**ASSIGNMENT**
Starting with the first line, output the data exactly through to the end.

*** SUPPLIED DATA

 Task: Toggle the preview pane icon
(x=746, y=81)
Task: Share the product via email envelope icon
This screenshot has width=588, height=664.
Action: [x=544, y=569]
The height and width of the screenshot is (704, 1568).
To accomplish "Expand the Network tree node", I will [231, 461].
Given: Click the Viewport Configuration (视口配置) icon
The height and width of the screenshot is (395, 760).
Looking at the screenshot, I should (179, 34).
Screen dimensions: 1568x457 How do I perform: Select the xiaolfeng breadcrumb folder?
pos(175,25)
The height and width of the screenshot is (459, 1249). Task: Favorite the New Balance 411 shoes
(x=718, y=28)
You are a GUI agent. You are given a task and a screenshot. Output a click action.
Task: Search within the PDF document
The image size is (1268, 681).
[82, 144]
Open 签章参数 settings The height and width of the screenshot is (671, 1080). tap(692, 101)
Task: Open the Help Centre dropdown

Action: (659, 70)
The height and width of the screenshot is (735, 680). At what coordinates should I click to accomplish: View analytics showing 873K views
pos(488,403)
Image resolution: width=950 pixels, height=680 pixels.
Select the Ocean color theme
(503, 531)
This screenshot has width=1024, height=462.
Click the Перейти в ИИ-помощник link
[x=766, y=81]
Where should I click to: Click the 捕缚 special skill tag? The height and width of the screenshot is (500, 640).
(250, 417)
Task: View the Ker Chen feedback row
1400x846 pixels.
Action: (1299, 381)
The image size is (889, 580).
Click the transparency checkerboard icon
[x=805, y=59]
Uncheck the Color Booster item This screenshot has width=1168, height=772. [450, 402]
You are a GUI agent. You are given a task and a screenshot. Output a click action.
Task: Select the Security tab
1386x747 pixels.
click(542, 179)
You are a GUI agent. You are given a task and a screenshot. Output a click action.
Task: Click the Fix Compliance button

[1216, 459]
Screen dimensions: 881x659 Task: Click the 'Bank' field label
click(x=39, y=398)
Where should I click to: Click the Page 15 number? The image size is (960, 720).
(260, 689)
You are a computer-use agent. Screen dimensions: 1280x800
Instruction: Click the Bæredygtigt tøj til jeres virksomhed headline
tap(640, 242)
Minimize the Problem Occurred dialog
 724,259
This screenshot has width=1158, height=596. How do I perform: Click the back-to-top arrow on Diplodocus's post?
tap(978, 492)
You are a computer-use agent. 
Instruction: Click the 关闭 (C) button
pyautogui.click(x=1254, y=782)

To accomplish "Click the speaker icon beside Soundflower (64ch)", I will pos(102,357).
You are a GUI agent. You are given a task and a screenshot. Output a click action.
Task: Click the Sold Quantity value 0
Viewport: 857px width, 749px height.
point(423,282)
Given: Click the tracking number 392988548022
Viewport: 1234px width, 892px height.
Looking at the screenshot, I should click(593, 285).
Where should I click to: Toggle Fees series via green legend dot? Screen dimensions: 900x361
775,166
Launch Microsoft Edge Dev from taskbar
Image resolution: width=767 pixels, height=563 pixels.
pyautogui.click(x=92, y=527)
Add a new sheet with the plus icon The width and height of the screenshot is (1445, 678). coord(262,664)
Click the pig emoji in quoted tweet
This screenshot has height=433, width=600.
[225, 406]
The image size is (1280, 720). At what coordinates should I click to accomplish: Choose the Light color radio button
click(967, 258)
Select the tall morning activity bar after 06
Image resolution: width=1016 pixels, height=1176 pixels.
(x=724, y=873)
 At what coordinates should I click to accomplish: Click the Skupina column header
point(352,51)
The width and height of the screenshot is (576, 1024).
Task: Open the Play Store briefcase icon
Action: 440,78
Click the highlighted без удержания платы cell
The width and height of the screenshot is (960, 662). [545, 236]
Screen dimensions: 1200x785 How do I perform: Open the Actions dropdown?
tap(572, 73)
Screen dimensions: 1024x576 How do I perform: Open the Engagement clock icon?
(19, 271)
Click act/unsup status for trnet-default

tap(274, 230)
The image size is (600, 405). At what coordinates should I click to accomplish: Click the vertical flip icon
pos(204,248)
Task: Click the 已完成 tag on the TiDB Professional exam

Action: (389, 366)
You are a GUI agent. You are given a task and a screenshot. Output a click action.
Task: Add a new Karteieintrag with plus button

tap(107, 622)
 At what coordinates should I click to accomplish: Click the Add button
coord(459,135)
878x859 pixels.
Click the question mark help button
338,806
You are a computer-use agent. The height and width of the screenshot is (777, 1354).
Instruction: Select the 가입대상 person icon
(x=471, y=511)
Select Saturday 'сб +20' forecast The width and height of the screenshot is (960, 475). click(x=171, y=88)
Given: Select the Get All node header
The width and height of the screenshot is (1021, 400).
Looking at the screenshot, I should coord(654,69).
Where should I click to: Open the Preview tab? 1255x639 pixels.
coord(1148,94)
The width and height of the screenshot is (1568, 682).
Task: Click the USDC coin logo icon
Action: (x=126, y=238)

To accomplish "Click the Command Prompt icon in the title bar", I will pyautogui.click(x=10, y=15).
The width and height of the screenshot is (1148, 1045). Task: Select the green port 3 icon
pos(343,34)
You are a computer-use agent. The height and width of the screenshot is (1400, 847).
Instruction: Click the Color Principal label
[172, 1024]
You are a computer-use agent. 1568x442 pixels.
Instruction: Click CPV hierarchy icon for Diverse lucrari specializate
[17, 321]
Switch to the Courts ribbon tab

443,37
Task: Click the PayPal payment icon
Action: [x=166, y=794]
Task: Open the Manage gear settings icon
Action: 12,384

******

**RESULT OF THE EXERCISE**
 Task: Toggle the preview pane icon
(x=746, y=81)
Task: Share the product via email envelope icon
This screenshot has width=588, height=664.
Action: [x=544, y=569]
The height and width of the screenshot is (704, 1568).
To accomplish "Expand the Network tree node", I will [231, 461].
Given: Click the Viewport Configuration (视口配置) icon
The height and width of the screenshot is (395, 760).
Looking at the screenshot, I should (179, 34).
Screen dimensions: 1568x457 How do I perform: Select the xiaolfeng breadcrumb folder?
pos(175,25)
The height and width of the screenshot is (459, 1249). Task: Favorite the New Balance 411 shoes
(x=718, y=28)
You are a GUI agent. You are given a task and a screenshot. Output a click action.
Task: Search within the PDF document
The image size is (1268, 681).
[82, 144]
Open 签章参数 settings The height and width of the screenshot is (671, 1080). tap(692, 101)
Task: Open the Help Centre dropdown

Action: (659, 70)
The height and width of the screenshot is (735, 680). At what coordinates should I click to accomplish: View analytics showing 873K views
pos(488,403)
Image resolution: width=950 pixels, height=680 pixels.
Select the Ocean color theme
(503, 531)
This screenshot has width=1024, height=462.
Click the Перейти в ИИ-помощник link
[x=766, y=81]
Where should I click to: Click the 捕缚 special skill tag? The height and width of the screenshot is (500, 640).
(250, 417)
Task: View the Ker Chen feedback row
1400x846 pixels.
Action: (1299, 381)
The image size is (889, 580).
Click the transparency checkerboard icon
[x=805, y=59]
Uncheck the Color Booster item This screenshot has width=1168, height=772. [450, 402]
You are a GUI agent. You are given a task and a screenshot. Output a click action.
Task: Select the Security tab
1386x747 pixels.
click(542, 179)
You are a GUI agent. You are given a task and a screenshot. Output a click action.
Task: Click the Fix Compliance button

[1216, 459]
Screen dimensions: 881x659 Task: Click the 'Bank' field label
click(x=39, y=398)
Where should I click to: Click the Page 15 number? The image size is (960, 720).
(260, 689)
You are a computer-use agent. Screen dimensions: 1280x800
Instruction: Click the Bæredygtigt tøj til jeres virksomhed headline
tap(640, 242)
Minimize the Problem Occurred dialog
 724,259
This screenshot has width=1158, height=596. How do I perform: Click the back-to-top arrow on Diplodocus's post?
tap(978, 492)
You are a computer-use agent. 
Instruction: Click the 关闭 (C) button
pyautogui.click(x=1254, y=782)

To accomplish "Click the speaker icon beside Soundflower (64ch)", I will pos(102,357).
You are a GUI agent. You are given a task and a screenshot. Output a click action.
Task: Click the Sold Quantity value 0
Viewport: 857px width, 749px height.
point(423,282)
Given: Click the tracking number 392988548022
Viewport: 1234px width, 892px height.
Looking at the screenshot, I should click(593, 285).
Where should I click to: Toggle Fees series via green legend dot? Screen dimensions: 900x361
775,166
Launch Microsoft Edge Dev from taskbar
Image resolution: width=767 pixels, height=563 pixels.
pyautogui.click(x=92, y=527)
Add a new sheet with the plus icon The width and height of the screenshot is (1445, 678). coord(262,664)
Click the pig emoji in quoted tweet
This screenshot has height=433, width=600.
[225, 406]
The image size is (1280, 720). At what coordinates should I click to accomplish: Choose the Light color radio button
click(967, 258)
Select the tall morning activity bar after 06
Image resolution: width=1016 pixels, height=1176 pixels.
(x=724, y=873)
 At what coordinates should I click to accomplish: Click the Skupina column header
point(352,51)
The width and height of the screenshot is (576, 1024).
Task: Open the Play Store briefcase icon
Action: 440,78
Click the highlighted без удержания платы cell
The width and height of the screenshot is (960, 662). [545, 236]
Screen dimensions: 1200x785 How do I perform: Open the Actions dropdown?
tap(572, 73)
Screen dimensions: 1024x576 How do I perform: Open the Engagement clock icon?
(19, 271)
Click act/unsup status for trnet-default

tap(274, 230)
The image size is (600, 405). At what coordinates should I click to accomplish: Click the vertical flip icon
pos(204,248)
Task: Click the 已完成 tag on the TiDB Professional exam

Action: (389, 366)
You are a GUI agent. You are given a task and a screenshot. Output a click action.
Task: Add a new Karteieintrag with plus button

tap(107, 622)
 At what coordinates should I click to accomplish: Click the Add button
coord(459,135)
878x859 pixels.
Click the question mark help button
338,806
You are a computer-use agent. The height and width of the screenshot is (777, 1354).
Instruction: Select the 가입대상 person icon
(x=471, y=511)
Select Saturday 'сб +20' forecast The width and height of the screenshot is (960, 475). click(x=171, y=88)
Given: Select the Get All node header
The width and height of the screenshot is (1021, 400).
Looking at the screenshot, I should coord(654,69).
Where should I click to: Open the Preview tab? 1255x639 pixels.
coord(1148,94)
The width and height of the screenshot is (1568, 682).
Task: Click the USDC coin logo icon
Action: (x=126, y=238)

To accomplish "Click the Command Prompt icon in the title bar", I will pyautogui.click(x=10, y=15).
The width and height of the screenshot is (1148, 1045). Task: Select the green port 3 icon
pos(343,34)
You are a computer-use agent. The height and width of the screenshot is (1400, 847).
Instruction: Click the Color Principal label
[172, 1024]
You are a computer-use agent. 1568x442 pixels.
Instruction: Click CPV hierarchy icon for Diverse lucrari specializate
[17, 321]
Switch to the Courts ribbon tab

443,37
Task: Click the PayPal payment icon
Action: [x=166, y=794]
Task: Open the Manage gear settings icon
Action: 12,384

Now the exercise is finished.